Es lo que tienen los comienzos: piensas que son solo eso, un inicio, y que luego todo irá evolucionando. Desde ese 29 de febrero a este ha habido evolución y han sucedido cambios (muchísimos) pero hay algo que permanece inmutable y que por aquel entonces esa chica no habría creído si se lo cuentan tal cual: el concepto de supervivencia jamás ha abandonado mis estructuras mentales. No solo comencé a trabajar a jornada completa después de años de contratos temporales y parciales, también inicié mi relación más tóxica hasta la fecha: la que mantengo con el trabajo asalariado como concepto. Las oficinas pueden sacar lo peor de nosotras, pero también pueden moldearnos de una forma poco grata para otorgarnos una clave que va a capitanear nuestra vida: qué es lo que no queremos. Eso sí, sobre lo que sí queremos y que sea compatible con el sistema que habitamos, ni putísima idea.

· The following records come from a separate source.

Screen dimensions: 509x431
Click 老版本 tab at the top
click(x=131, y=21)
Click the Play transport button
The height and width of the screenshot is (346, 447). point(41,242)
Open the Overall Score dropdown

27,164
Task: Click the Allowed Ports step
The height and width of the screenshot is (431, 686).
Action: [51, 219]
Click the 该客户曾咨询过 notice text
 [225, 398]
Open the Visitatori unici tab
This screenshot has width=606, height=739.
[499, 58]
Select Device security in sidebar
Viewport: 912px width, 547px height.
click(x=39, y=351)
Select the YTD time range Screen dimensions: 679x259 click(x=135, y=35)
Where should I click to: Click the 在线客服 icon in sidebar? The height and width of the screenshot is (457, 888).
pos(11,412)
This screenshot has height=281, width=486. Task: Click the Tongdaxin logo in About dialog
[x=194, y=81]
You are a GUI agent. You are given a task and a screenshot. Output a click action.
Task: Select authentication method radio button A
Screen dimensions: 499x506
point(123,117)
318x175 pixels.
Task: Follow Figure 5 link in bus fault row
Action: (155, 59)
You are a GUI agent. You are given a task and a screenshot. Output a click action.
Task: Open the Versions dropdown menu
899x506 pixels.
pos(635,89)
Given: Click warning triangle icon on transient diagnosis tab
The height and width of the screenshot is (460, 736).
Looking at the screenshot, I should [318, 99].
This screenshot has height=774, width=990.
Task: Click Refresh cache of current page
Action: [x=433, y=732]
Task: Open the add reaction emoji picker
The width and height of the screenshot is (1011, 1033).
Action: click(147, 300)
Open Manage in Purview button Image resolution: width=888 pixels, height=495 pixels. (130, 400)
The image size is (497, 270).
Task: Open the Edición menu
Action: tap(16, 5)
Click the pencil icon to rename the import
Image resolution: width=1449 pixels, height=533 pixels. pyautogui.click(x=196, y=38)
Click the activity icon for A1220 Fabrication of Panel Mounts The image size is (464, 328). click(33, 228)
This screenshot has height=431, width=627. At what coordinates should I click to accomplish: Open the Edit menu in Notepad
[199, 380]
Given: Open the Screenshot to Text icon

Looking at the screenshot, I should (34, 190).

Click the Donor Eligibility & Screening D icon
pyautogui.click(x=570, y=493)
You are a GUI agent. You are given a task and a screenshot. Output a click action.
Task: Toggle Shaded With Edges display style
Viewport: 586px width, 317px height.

Últimamente no estoy descansando muy bien. El viento chilla por las noches y hace crujir todas las estructuras, y creo que esa fragilidad me da miedo. Hay algo en esto de que el clima condicione nuestras vidas que se me suele olvidar, quizás por ser una idea muy antigua esa de calcular las cosechas, de saber cuándo sembrar y mirar al sol para saber el inicio del invierno. También puede ser que lo quiera olvidar por ser a la vez muy moderna esta percepción de los cambios que persistirán por la crisis climática. De cualquier modo, a veces abro los mapas del tiempo para observar las líneas del viento y me pregunto de dónde vendrán, dónde se originan: el otro día pregunté en voz alta dónde acaban esas ráfagas y me sentí un poco estúpida.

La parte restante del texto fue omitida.